Pass the salt please

Dr Carol Wham

For many years we have been advised to eat less salt. This is largely recommended to help decrease the average blood pressure levels in the general population. A further benefit of reducing salt intake is related to the bone thinning disease, osteoporosis. A high amount of salt in the diet increases the loss of bone building calcium in the urine. This increases the body’s overall need for calcium, a nutrient already in short supply.

New Zealand is an extraordinarily low iodine environment. Our vegetables, fruit and other plant foods have low iodine content, as they are grown in relatively iodine deficient soils. Typically iodine has been leached from the soil by high rainfall. Meats and poultry similarly reflect this low iodine content. In the early part of last century there was a high prevalence of goitre in New Zealand caused by iodine deficiency. The fortification of table salt in 1924 was a vital public health measure.

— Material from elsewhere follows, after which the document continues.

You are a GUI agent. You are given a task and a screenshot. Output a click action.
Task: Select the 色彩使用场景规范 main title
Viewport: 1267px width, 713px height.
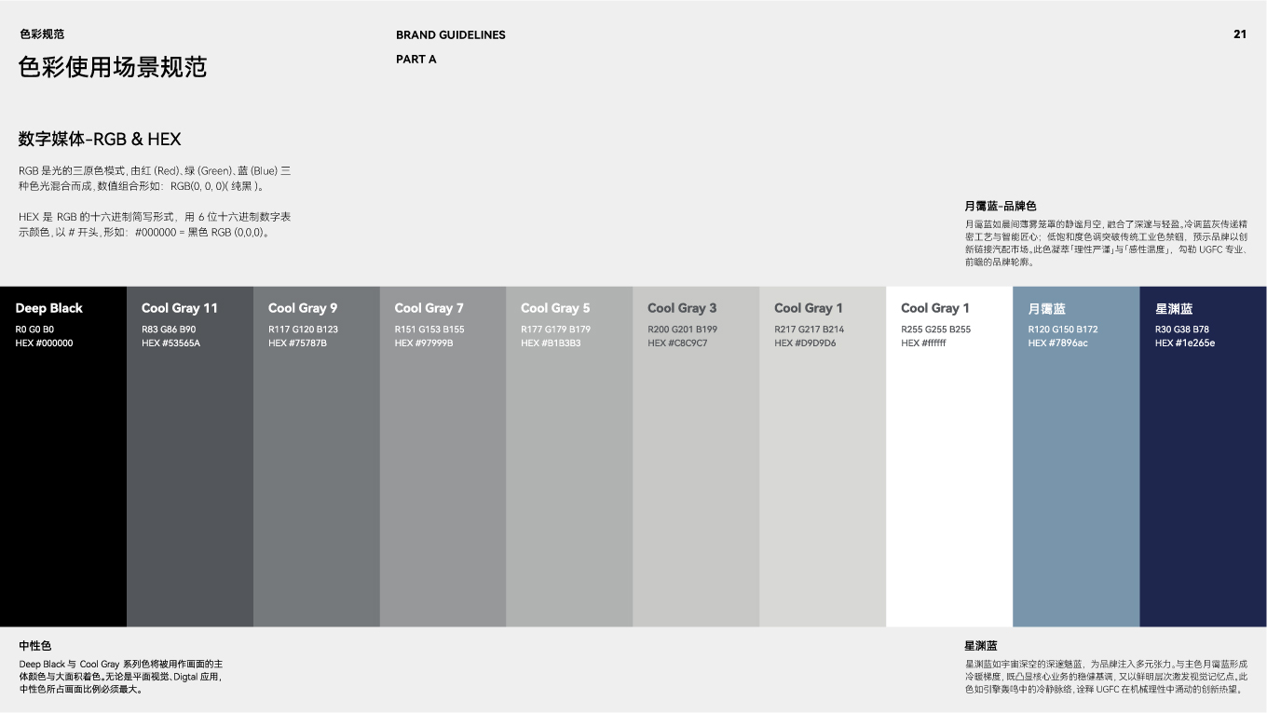pos(113,67)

Presumably consumption of relatively large amounts of seafood protected Maori from any problem before the arrival of the Europeans.

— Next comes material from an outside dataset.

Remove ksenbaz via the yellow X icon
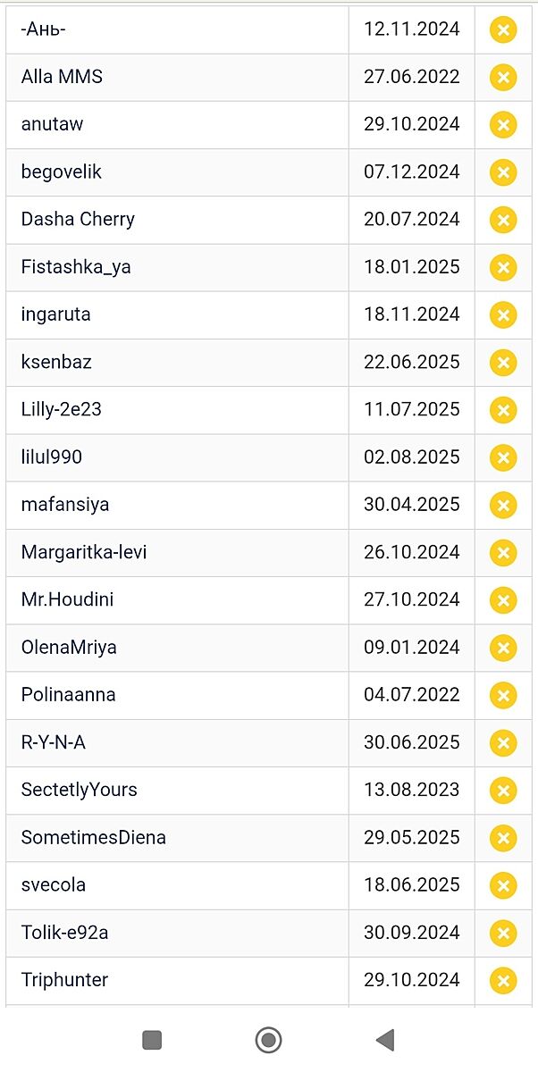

In recent years our iodine intake has been compromised with lifestyle changes including the trend to eat more pre-prepared foods and to dine out. The salt used in manufactured food is non-iodised. Until recently milk was ‘contaminated’ with iodine by the use of iodophor disinfectants to clean milking equipment and milk storage vats but this can no longer be relied upon.

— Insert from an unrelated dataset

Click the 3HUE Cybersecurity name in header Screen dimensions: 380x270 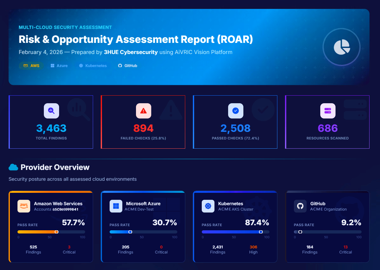tap(131, 52)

The outcome is that New Zealanders now have perilously low intakes of iodine. A survey of adult blood donors carried out in Dunedin and the Waikato suggested some had critically low iodine intakes, which placed them at risk of goitre. Of more concern a study of over 300 school children at 30 Wellington and Dunedin schools showed more than half were iodine-deficient. Of interest, about a third of the children’s caregivers did not use iodised salt in cooking and about half of the children did not use iodised salt at the table.

This cannot be taken lightly. A lack of iodine may impair mental growth and physical development in children. Indeed it is the world’s greatest single cause of preventable brain damage and mental retardation. Goitre (enlarged thyroid gland) that occurs at lesser degrees of iodine deficiency threatens to re-emerge.

It is an anomaly that we are reliant on salt as a key source of iodine but discouraged to sprinkle it on our food. Our public health authorities are working on alternative vehicles for fortification such as bread. Meanwhile, the public health view is that where salt is used in food preparation or added to food it should always be iodised. We need 150 mcg of iodine a day. Good food sources include eggs, fish, shellfish as well as seaweed (found in sushi). Enjoy.